Extended Data Figure 9. The CCM effector KLF4 augments endothelial cell PI3K-mTORC1 signaling.

Extended Data Figure 9.

a, Schematic of neonatal endothelial induction of KLF4 expression in KLF4iBECGOF animals. b, Immunostaining for KLF4 and the endothelial cell marker PECAM1 in hindbrain sections from P6 control and KLF4iBECGOF animals is shown. Boxes in upper images denote area of magnified image immediately below. Immunofluorescence images representative of 6 tissue sections from n=4 individual animals/genotype.
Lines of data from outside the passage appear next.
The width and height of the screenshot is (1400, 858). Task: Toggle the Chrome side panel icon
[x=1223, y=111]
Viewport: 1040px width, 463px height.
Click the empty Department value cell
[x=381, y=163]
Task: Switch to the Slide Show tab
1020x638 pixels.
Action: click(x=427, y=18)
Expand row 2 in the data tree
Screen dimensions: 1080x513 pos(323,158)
Scale bars, 50 microns. c, H-E stained sections of hindbrain from control and KLF4iBECGOF littermates. Boxes in upper images denote area of magnified image immediately below. Black arrows indicate lesions. Dotted lines outline the white matter of the cerebellum. wm, white matter. Note the dilated white matter venules similar to those observed with CCM loss of function and PIK3CA gain of function shown in Extended Data Figure 2. H-E histology representative of 6 tissue sections from n=4 animals/genotype. Scale bars, 0.1mm. d, Immunostaining for phospho-S6 ribosomal protein (p-S6) and the endothelial cell marker PECAM1 in hindbrain sections from P6 control and KLF4iBECGOF animals is shown. White arrows indicate p-S6 positive endothelial cells. Yellow arrowheads into non-endothelial p-S6 positive cells. Immunofluorescence images representative of 6 tissue sections from n=4 individual animals/genotype. Scale bars, 50 microns. e, Immunoblot detection of KLF4, KLF4-GFP, the KLF4 target gene eNOS in HUVECs without and with inducible lentiviral expression of KLF4-GFP (“iKLF4” cells) or control lentivirus. TUBULIN is shown as a loading control.